Rob Schmitz: Economists are predicting China’s economy is growing at 7.6 percent -- not bad when compared to U.S. GDP, but it’s a stark departure from the not-so-long-ago "golden days" of double-digit growth in China.
Chinese Premier Wen Jiabao revealed this week his plan to get China out of this slump: Build. Steel mills, train lines, bridges…
Patrick Chovanec: Just the other day, Premier Wen came out and said ‘We really have to boost investment, because that’s the only thing that’s going to deliver the short-term GDP growth.'
Patrick Chovanec is an economist at Tsinghua University. He says Wen’s plan is a big mistake, because it focuses too much on the short-term.

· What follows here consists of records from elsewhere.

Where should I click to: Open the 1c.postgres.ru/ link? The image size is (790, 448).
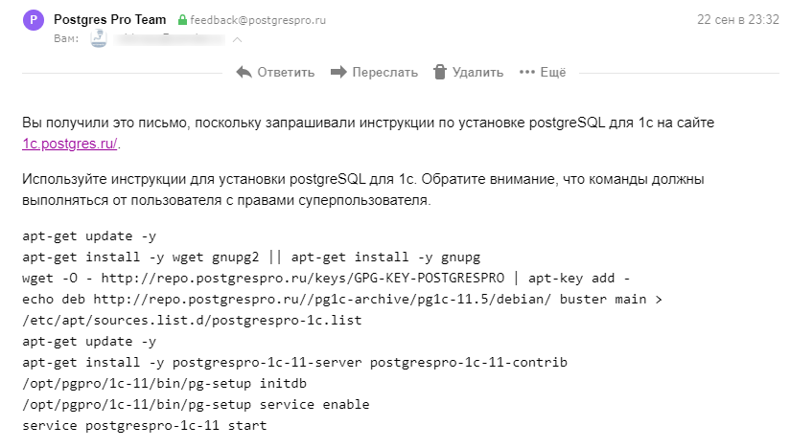[x=71, y=144]
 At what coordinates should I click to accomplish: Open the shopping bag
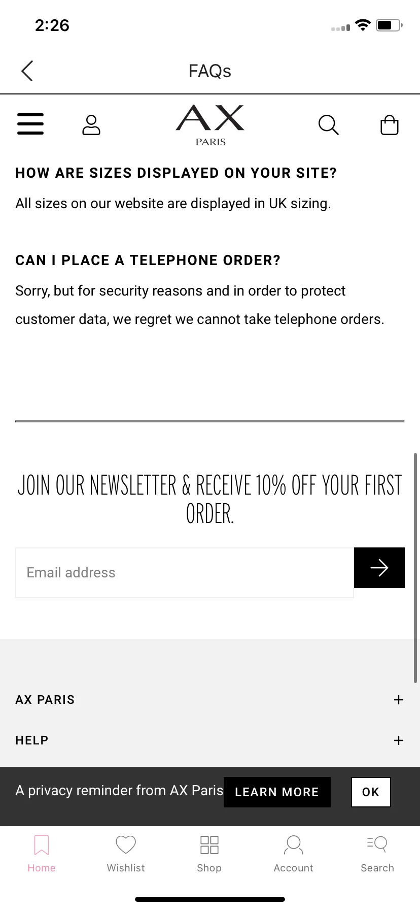click(x=389, y=125)
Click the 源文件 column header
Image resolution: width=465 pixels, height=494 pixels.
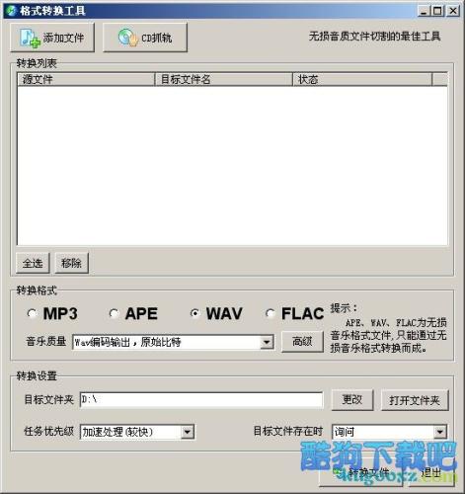(x=86, y=79)
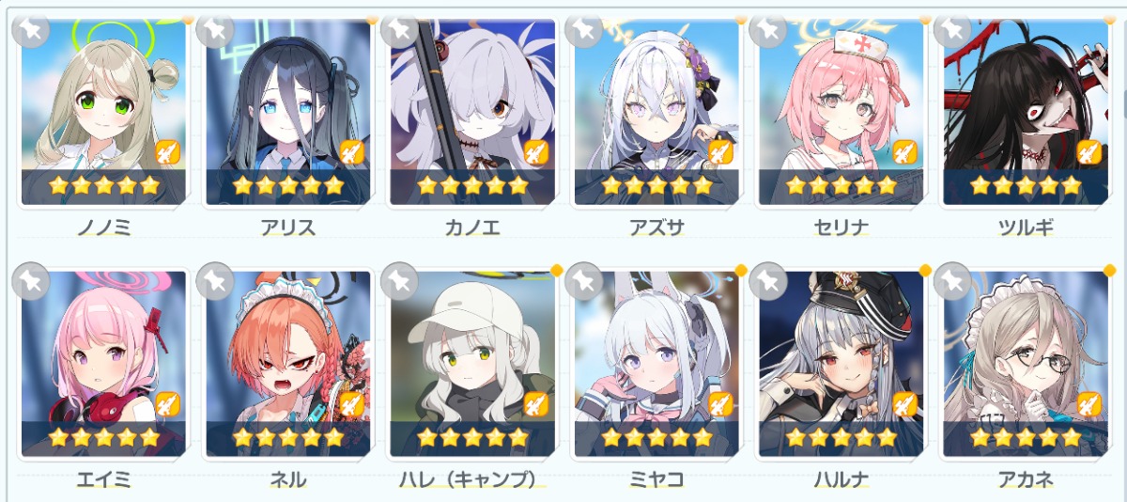Select the ノノミ student portrait

[x=103, y=112]
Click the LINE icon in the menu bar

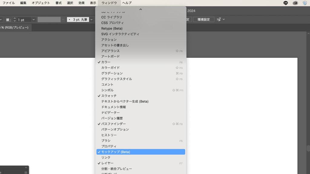(285, 3)
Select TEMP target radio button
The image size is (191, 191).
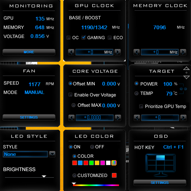[x=136, y=93]
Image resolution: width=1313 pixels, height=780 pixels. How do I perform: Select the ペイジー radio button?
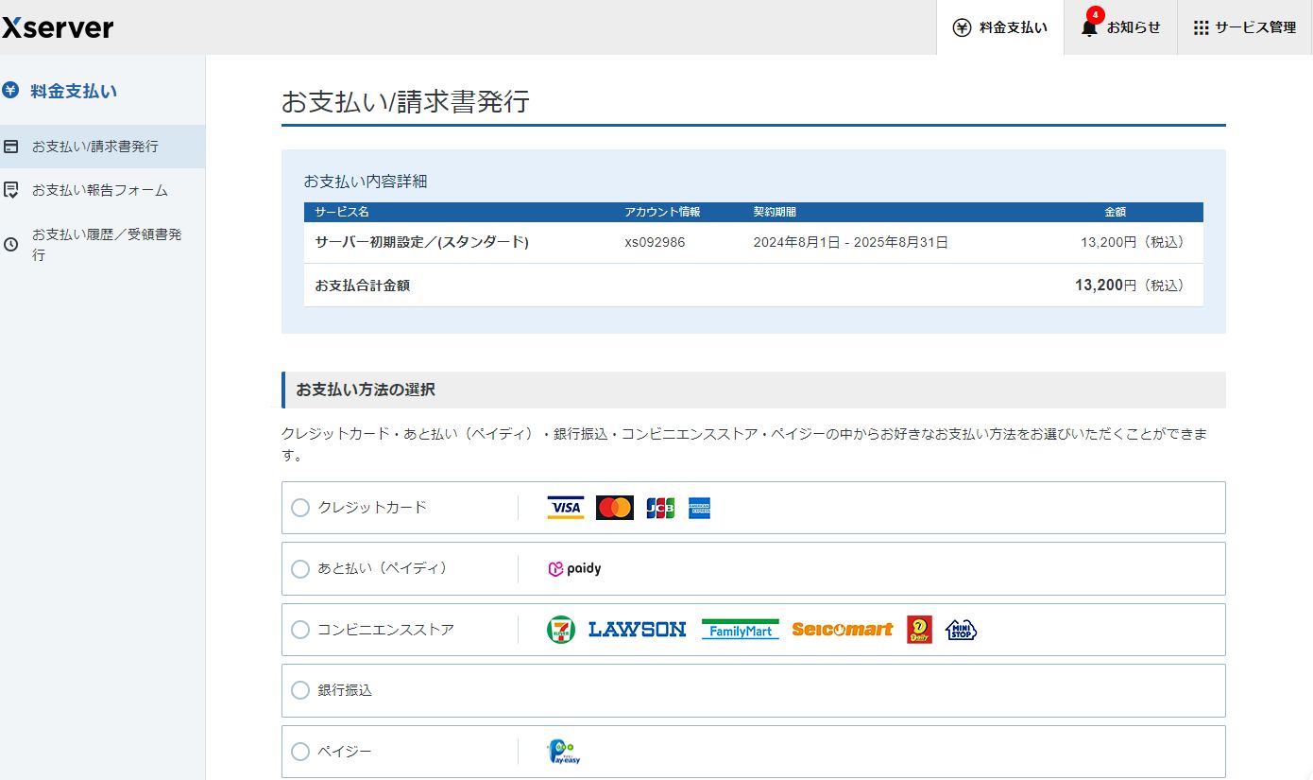pos(300,752)
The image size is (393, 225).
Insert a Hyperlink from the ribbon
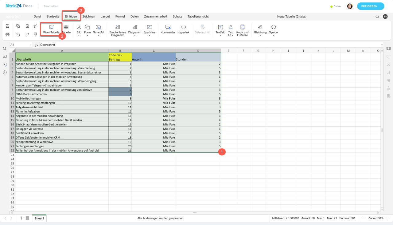[x=183, y=29]
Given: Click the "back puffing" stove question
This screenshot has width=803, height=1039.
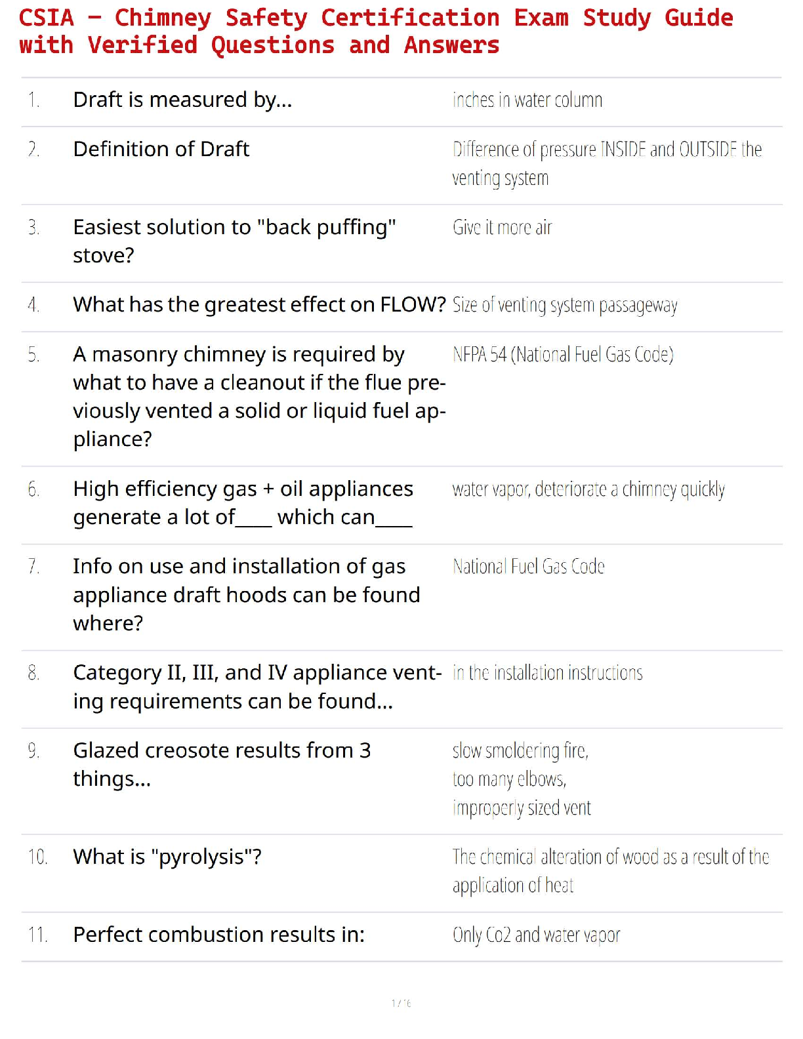Looking at the screenshot, I should tap(234, 241).
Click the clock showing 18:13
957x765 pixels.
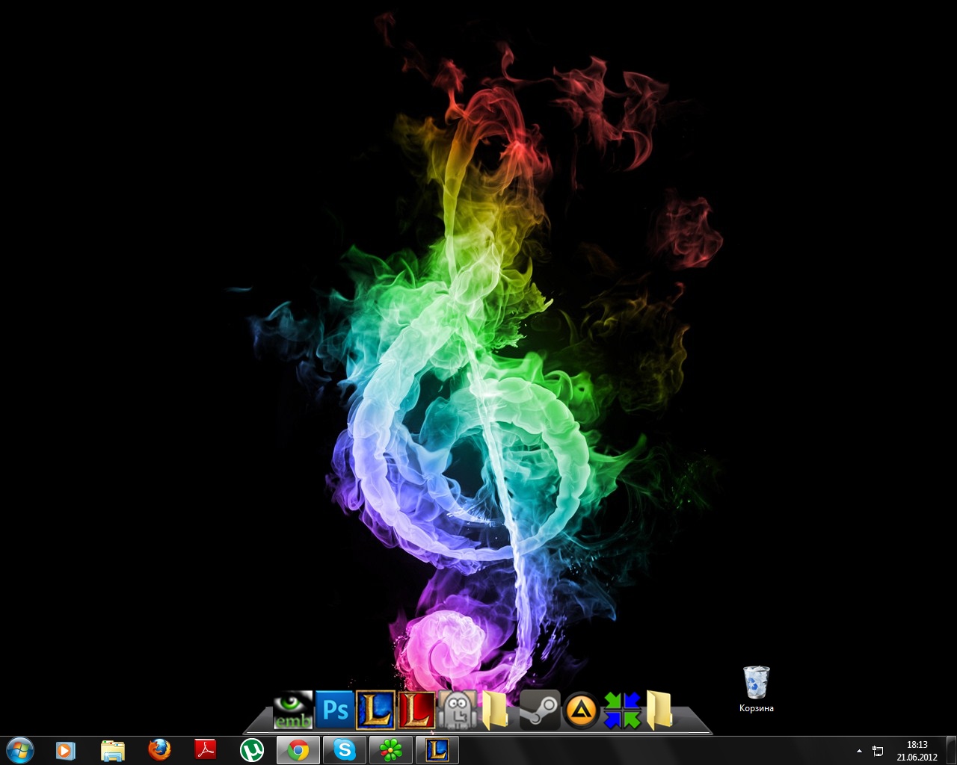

Chovanec: Because you’re giving up, really, something that is much more important -- which is the long-term health of the Chinese economy -- just to hit a number.
Chovanec thinks China should instead lower taxes, invest more in health care, things that would put more money in the pockets of consumers.
But as Beijing reaches into its economic toolbox, what we’re seeing are projects like this one: Baosteel, China’s largest state-run steelmaker, will build a new $11 billion steel mill -- at a time when China’s steel capacity outstrips demand by 220 million tons.
In Shanghai, I’m Rob Schmitz, for Marketplace.